Knowing how to deflate and inflate your tyres is a fundamental skill for all off-road drivers. If you get your tyre pressures right to suit the vehicle, for the terrain, and the conditions, then everything else will flow on from there.
Read our guide on how to deflate your tyres for all types of terrain and you’ll be a off-roading champion in no time.
KNOW YOUR PSI
When you deflate a tyre – drop its pressure – it lengthens the tyre’s ‘footprint’ – its surface area from front to back – increasing the vehicle’s contact with the ground, thus aiding traction – and traction is crucial at all times, including when you’re driving off-road.

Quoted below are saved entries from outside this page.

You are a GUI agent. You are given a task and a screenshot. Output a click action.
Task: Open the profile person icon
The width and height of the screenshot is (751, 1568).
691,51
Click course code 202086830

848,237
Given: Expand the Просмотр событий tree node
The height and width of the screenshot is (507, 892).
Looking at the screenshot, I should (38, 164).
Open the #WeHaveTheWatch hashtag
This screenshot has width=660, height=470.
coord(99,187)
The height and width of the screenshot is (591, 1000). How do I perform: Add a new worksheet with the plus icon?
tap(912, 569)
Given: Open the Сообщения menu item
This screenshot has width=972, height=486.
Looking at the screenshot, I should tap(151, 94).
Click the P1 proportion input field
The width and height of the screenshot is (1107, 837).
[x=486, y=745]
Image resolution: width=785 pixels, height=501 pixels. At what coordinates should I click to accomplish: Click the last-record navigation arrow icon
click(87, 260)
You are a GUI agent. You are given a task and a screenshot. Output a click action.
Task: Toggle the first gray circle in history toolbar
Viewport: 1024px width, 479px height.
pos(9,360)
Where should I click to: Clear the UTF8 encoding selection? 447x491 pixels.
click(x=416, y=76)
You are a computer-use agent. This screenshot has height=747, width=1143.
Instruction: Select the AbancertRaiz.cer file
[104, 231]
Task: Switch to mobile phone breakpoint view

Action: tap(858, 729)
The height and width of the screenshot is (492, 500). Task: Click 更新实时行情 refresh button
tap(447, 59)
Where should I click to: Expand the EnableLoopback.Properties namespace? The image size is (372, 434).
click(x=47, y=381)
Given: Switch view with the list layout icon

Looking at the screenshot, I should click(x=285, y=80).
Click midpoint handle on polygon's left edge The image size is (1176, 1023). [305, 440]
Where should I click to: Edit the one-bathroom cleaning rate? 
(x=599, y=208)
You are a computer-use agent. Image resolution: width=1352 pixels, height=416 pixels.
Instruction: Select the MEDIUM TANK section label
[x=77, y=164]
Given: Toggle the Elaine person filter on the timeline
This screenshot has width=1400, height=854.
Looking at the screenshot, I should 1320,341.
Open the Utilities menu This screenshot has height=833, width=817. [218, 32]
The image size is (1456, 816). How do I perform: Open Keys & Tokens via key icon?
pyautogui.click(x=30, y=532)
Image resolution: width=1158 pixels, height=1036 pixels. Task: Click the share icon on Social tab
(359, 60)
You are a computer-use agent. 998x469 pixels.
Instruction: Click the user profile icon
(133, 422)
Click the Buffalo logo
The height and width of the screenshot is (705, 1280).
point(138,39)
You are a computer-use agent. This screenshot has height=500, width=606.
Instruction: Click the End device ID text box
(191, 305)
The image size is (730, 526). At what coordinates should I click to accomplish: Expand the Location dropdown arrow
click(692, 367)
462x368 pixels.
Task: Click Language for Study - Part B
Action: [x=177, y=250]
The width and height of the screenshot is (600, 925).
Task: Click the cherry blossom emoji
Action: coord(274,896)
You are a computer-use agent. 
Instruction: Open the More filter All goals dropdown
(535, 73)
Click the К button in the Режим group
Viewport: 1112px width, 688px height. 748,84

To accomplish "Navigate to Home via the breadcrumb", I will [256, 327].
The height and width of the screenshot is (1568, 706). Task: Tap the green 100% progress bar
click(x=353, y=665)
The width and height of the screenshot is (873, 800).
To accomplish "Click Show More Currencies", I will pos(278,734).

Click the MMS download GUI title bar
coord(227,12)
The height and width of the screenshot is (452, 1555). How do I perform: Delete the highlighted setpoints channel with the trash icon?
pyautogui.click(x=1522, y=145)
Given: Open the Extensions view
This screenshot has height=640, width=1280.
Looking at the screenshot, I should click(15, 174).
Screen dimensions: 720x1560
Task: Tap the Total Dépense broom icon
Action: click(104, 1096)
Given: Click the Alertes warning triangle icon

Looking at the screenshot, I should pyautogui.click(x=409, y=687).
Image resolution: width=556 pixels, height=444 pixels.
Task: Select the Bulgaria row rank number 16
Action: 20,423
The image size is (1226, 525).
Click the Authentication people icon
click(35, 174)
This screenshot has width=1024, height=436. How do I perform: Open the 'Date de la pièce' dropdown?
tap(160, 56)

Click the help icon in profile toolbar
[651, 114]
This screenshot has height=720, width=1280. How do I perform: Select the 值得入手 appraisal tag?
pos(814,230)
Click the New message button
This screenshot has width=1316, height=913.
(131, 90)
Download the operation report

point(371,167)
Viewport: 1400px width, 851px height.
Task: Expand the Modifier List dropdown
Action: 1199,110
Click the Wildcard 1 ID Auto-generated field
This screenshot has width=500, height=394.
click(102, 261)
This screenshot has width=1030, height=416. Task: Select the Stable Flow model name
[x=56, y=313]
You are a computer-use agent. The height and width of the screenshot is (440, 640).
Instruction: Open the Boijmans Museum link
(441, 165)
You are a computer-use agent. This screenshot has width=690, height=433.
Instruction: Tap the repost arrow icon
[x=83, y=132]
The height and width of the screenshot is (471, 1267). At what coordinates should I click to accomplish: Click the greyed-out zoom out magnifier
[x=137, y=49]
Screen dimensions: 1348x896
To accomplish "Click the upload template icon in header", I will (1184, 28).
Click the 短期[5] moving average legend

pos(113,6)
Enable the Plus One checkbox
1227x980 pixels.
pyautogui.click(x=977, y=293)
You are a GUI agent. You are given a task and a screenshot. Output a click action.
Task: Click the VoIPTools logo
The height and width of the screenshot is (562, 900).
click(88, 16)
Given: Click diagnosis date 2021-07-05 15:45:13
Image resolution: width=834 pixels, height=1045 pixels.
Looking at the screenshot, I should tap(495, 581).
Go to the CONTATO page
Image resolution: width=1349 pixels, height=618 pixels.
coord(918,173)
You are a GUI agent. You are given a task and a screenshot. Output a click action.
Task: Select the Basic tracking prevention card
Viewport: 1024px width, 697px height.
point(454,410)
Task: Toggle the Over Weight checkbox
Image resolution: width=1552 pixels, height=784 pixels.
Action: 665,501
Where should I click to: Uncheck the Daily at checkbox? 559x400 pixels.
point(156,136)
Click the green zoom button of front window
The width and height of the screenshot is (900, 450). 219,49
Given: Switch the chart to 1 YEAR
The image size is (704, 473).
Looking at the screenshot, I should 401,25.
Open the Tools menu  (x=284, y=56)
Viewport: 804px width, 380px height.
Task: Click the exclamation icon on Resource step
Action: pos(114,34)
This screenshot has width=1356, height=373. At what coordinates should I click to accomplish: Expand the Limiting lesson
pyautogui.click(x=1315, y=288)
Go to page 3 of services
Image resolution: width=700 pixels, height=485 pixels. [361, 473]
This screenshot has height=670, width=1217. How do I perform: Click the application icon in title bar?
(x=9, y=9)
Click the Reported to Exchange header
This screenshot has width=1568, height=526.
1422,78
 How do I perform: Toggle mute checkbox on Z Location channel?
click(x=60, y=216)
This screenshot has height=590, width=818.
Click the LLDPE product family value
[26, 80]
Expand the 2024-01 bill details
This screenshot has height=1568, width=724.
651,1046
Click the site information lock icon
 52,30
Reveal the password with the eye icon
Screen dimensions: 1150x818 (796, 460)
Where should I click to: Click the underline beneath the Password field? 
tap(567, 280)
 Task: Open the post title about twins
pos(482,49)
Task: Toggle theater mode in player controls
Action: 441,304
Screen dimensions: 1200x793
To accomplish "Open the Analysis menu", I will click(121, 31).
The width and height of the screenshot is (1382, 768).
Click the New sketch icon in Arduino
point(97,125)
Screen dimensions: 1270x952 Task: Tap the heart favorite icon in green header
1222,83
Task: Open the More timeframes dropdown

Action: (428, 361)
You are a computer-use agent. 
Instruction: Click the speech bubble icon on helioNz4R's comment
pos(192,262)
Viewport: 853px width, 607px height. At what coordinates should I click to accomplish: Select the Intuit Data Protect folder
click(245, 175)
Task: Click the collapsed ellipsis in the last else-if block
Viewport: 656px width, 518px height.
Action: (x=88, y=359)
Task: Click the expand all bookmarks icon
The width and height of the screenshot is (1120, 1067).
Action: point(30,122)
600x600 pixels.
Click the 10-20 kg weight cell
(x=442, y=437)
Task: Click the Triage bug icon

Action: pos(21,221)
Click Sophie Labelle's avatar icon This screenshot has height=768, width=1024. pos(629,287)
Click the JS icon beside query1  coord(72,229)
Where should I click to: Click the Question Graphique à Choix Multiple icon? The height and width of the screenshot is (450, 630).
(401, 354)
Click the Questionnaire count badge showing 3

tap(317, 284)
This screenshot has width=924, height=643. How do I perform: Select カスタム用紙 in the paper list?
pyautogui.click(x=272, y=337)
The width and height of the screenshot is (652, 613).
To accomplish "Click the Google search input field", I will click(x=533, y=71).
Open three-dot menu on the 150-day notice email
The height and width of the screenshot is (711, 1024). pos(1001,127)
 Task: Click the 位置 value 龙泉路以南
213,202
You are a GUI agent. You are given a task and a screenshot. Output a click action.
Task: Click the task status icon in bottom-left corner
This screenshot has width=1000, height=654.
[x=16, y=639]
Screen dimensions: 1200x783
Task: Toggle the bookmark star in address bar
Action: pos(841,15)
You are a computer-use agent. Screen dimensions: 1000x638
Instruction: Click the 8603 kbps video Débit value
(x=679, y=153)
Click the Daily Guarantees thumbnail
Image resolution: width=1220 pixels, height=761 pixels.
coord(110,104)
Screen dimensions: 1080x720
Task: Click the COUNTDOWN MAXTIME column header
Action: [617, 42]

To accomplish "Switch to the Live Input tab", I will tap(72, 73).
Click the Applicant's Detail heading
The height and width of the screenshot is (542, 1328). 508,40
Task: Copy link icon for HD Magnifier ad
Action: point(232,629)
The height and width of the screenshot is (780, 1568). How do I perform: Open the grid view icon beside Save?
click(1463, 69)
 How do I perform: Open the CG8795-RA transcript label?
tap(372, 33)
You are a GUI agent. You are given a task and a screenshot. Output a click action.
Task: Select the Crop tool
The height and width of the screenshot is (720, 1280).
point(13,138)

There’s no hard-and-fast rule for tyre pressures – it’ll depend on a few factors including your vehicle’s weight, the load, and the conditions – but if you stick to these figures (below) you’ll be able to tackle any terrain with confidence.
Bitumen +/- 30-38 psi / check tyre placard
Sand +/- 15-18 psi
Firm dirt / gravel track +/- 28-36 psi
Rough gravel track +/- 26-32 psi
Rocks +/- 22-28 psi
(Psi – pounds per square inch)
A great general approach to off-roading is: deflate your tyres, drive, and see how you go; then adjust your tyre pressures as needed.
Remember: once you've dropped tyre pressure there's a greater risk of rolling a tyre off the rim – so drive conservatively: no sharp turns, no sharp acceleration or heavy braking. Don’t go lower than 10 psi unless absolutely necessary and you’re traveling at extremely low speeds.
DROP TYRE PRESSURES
To drop your tyre pressures, you need to a good-quality tyre deflator. In simple terms a tyre deflator works by pushing the tyre’s valve core in to release air – for this, everyone used to use a stick, a key or something else close to hand, but that’s imprecise and wastes your time – time better spent having fun on the beach or on the tracks.
A tyre deflator is made up of the gauge and the business end, which you attach to the valve stem. A deflator removes the tyre’s valve core and lets air out at a faster rate and with more precise control, then you would be able to do otherwise.
Use a tyre deflator from a good company, such as ARB’s EZ Tyre Deflator, one from Ironman 4X4 or one from another aftermarket company with a good reputation.
With tyre pressures dropped, make sure you drive conservatively, because your vehicle’s handling has been compromised. Accelerate slowly, brake gently – even better still, roll to a stop – and don’t do any fast, sharp turns.
On sand, momentum not speed is key; steady constant throttle will maintain steady forward progress. At any time on sand, if your wheels start to dig in, and you lose all forward momentum, stop accelerating immediately because you’ll just make it worse.
Work these go-slow principles into your bush-driving style – accelerate and brake gently, and use a more conservative all-round driving approach – and you and your family or friends will have a safer and much more enjoyable time.
RE-INFLATE YOUR TYRES
Now, after you’ve had your fun on the sand or in the bush – and before you get back onto the bitumen – you need to re-inflate your tyres back to on-road pressures. Driving on hard surfaces with aired-down tyres is not safe and may damage your rims, at the very least. (Check your vehicle’s tyre placard for the recommended tyre pressures).
To inflate your tyres, you can either join the lengthy queue at the nearest servo to use the air compressor there, or use your own – which is what I do. Portable air compressors are fast and simple to use; attach its alligator clips to your battery’s positive and negative points (red to positive; black to negative) and pump up each tyre to the required levels. As always, opt for a solid product from a good company.
Knowing how to deflate your tyres will help get you through the majority of off-road terrain you’re ever likely to tackle.
Remember: If you ignore your tyre pressures, you’ll end up in strife – I’ve seen it happen many times – but get tyre pressures correct and it goes a long way to ensuring you’ll have a safe and enjoyable time on any beach or bush track.